Knowing when a hungry fish is about to slurp you up is a good skill if you're a 5-day-old zebrafish larva. Karla Feitl from the University of California, Irvine, explains that she and Matt McHenry knew that the tiny larvae use flow sensors (mechanosensors known as superficial neuromasts) along the fish's lateral line to detect threatening fluid flows, and if they inactivated the flow sensors with antibiotics the youngsters became ‘deaf’ to the water's motion and vulnerable to predation. Feitl and McHenry also noticed that stationary fish might be more sensitive than moving fish to fluid flows generated by suction, potentially leaving active fish at risk from hungry predators. Realising that moving fish are always surrounded by apparently ‘flowing’ water, the duo decided to take a closer look to find out if the fluid flows generated by a fish's own movements reduced it sensitivity to threatening gulps (p. 3131).
First, the duo built a tank attached to a computer-driven piston so that they could ‘suck’ water through the tank to produce fluid flows similar to the suction produced by a slurping fish predator. Having encouraged the larvae to swim in the dark by switching the lights off and on, Feitl filmed their responses before and immediately after a computer-generated slurp with high-speed video in infrared light. ‘We had no say over what the larvae did or how they oriented within the tank,’ says Feitl, ‘so we ran huge numbers of larvae until we got the necessary sample sizes in each category to allow us to statistically evaluate whether or not there were differences in responsiveness between the stationary and swimming larvae,’ she explains.
Next, Victoria Ngo analysed the high-speed videos, determining each larva's orientation toward the fluid flow as the piston sucked water toward it, and then painstakingly checked each frame of video to see if the larva was unperturbed or startled into a C-shaped escape response. The team saw that 76% of the stationary fish twisted into a ‘C’ ready to beat a hasty retreat; however, only 40% of the moving fish picked up the warning. The moving larvae were less sensitive to suction.

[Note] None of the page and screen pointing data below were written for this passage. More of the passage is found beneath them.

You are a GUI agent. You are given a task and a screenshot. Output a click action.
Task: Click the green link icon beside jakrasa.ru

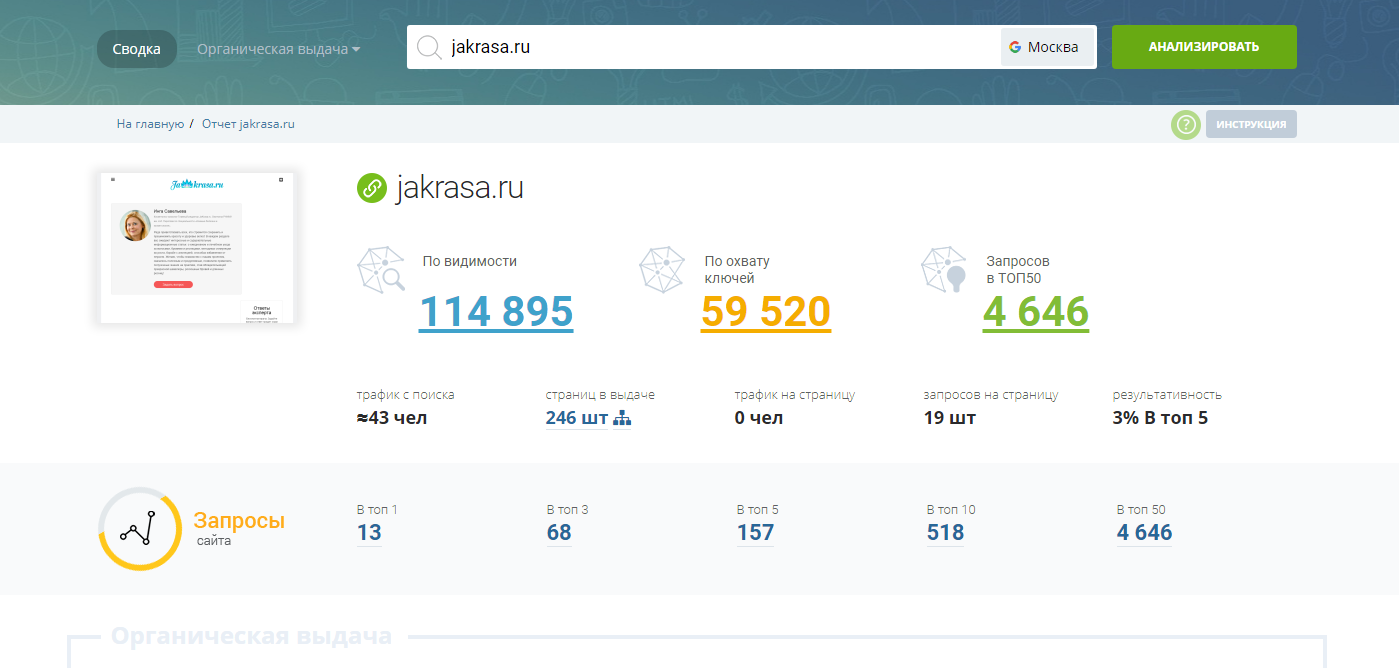point(372,188)
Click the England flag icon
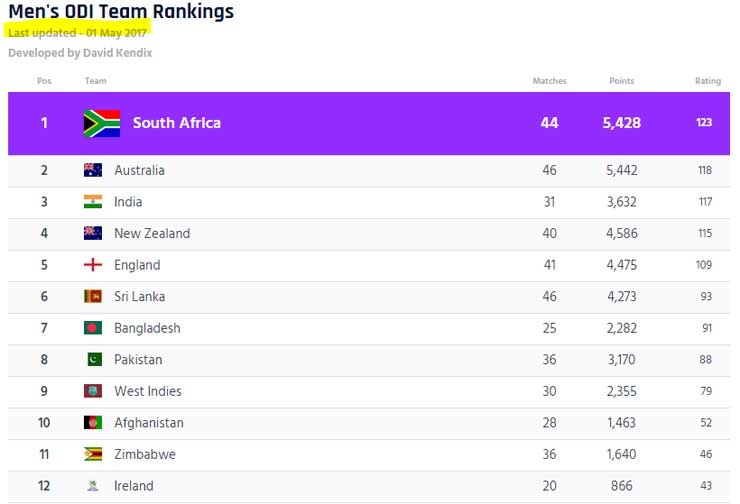 (92, 265)
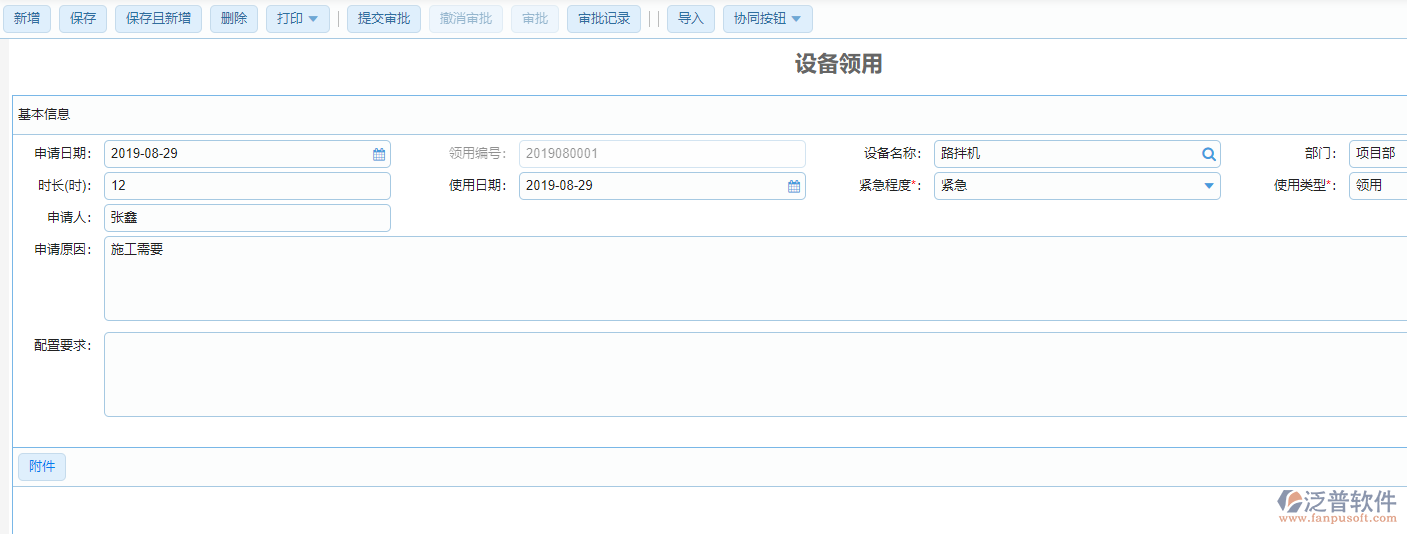The height and width of the screenshot is (534, 1407).
Task: Open the 附件 tab
Action: pyautogui.click(x=42, y=467)
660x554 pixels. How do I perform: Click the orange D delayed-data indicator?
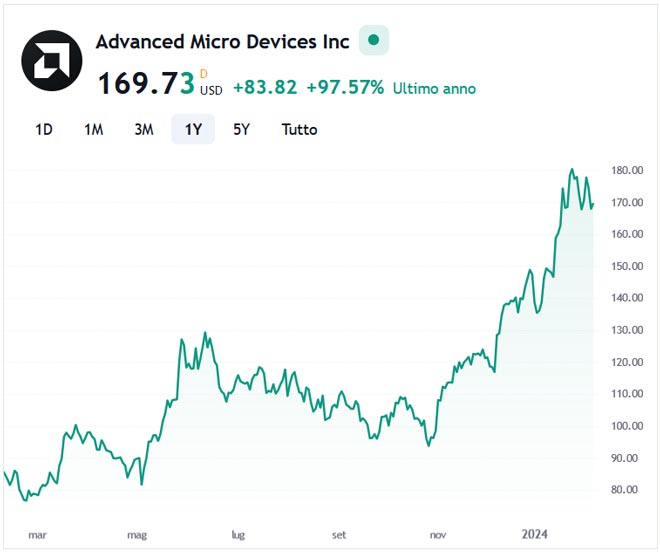click(204, 73)
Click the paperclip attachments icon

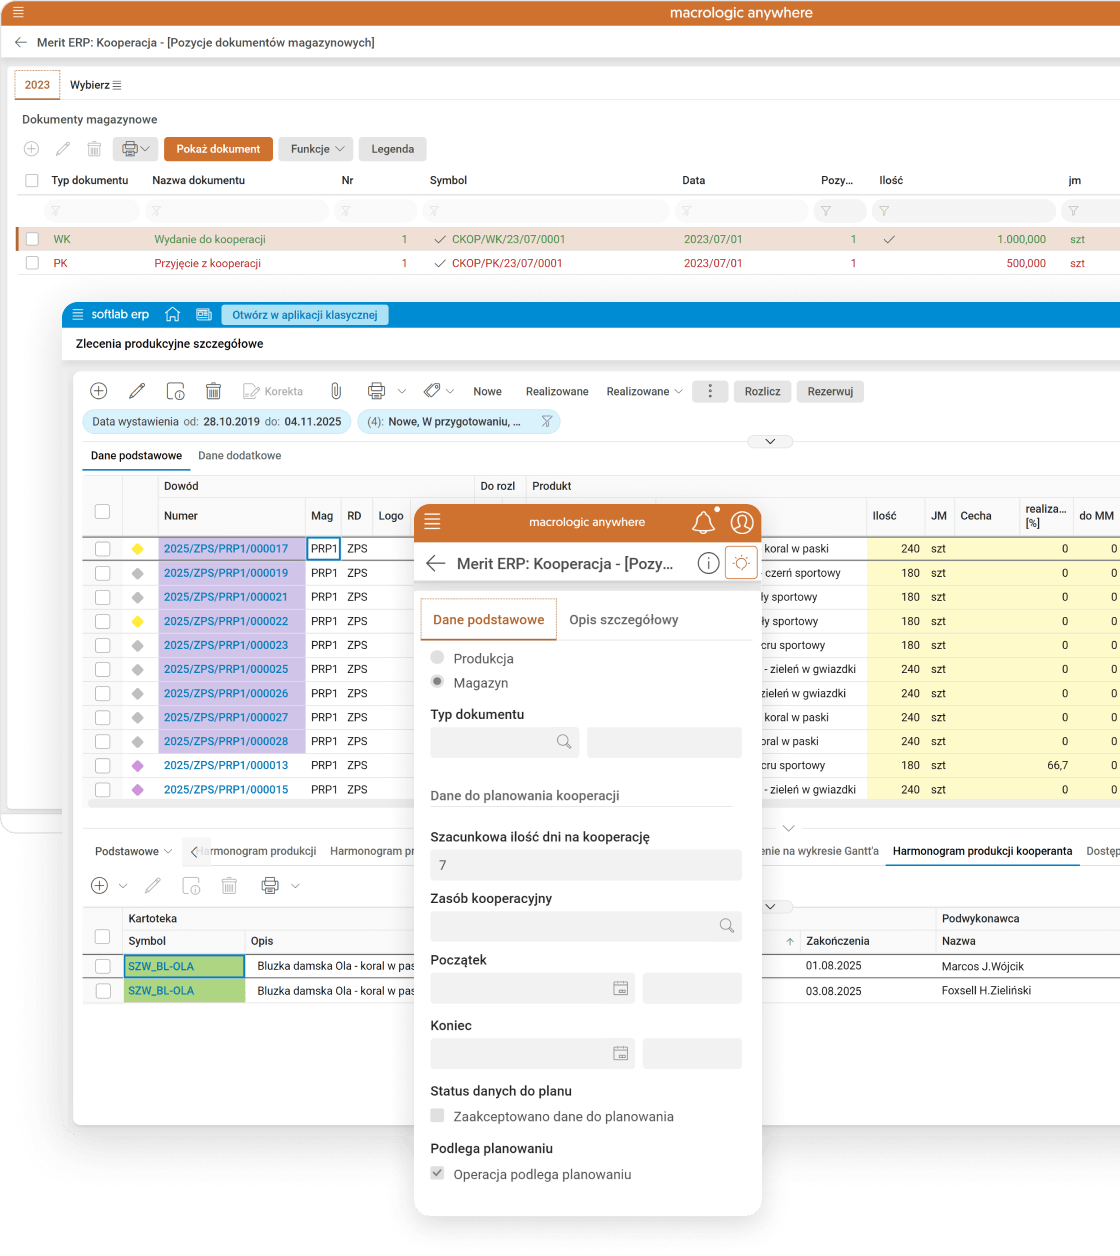[336, 391]
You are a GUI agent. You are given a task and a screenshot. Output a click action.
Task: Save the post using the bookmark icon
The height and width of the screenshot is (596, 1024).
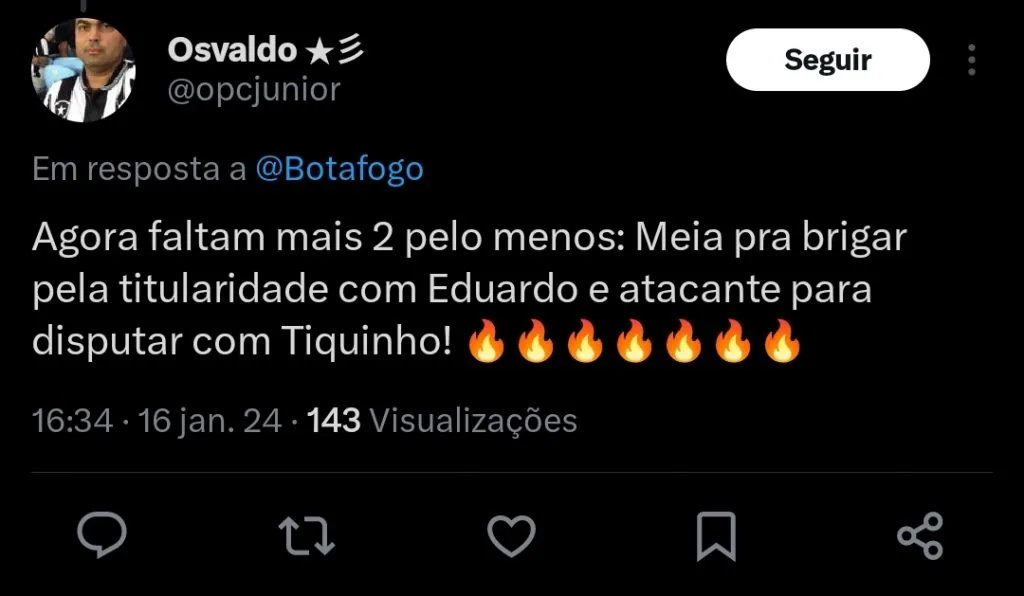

Wondering if the moving larvae were simply less sensitive to the fluid movement than stationary larvae, the team checked how quickly the two groups of larvae responded to the simulated slurp. If the sensitivity of the moving fish's flow detectors was reduced by the relative flow of fluid over their bodies, then the team expected them to respond more slowly than the stationary fish: but they didn't. ‘We think it is more complicated than a straight reduction in sensitivity,’ says Feitl.
Having found that stationary fish are more sensitive to slurped water than moving fish, Feitl and McHenry suggest that intermittently swimming larvae could benefit from their stop-and-start swimming style by having a higher chance of escaping hungry predators than continuous swimmers. The team is also keen to find out if the larvae escape in a particular direction relative to the fluid flow, to improve their chances of swimming for another day.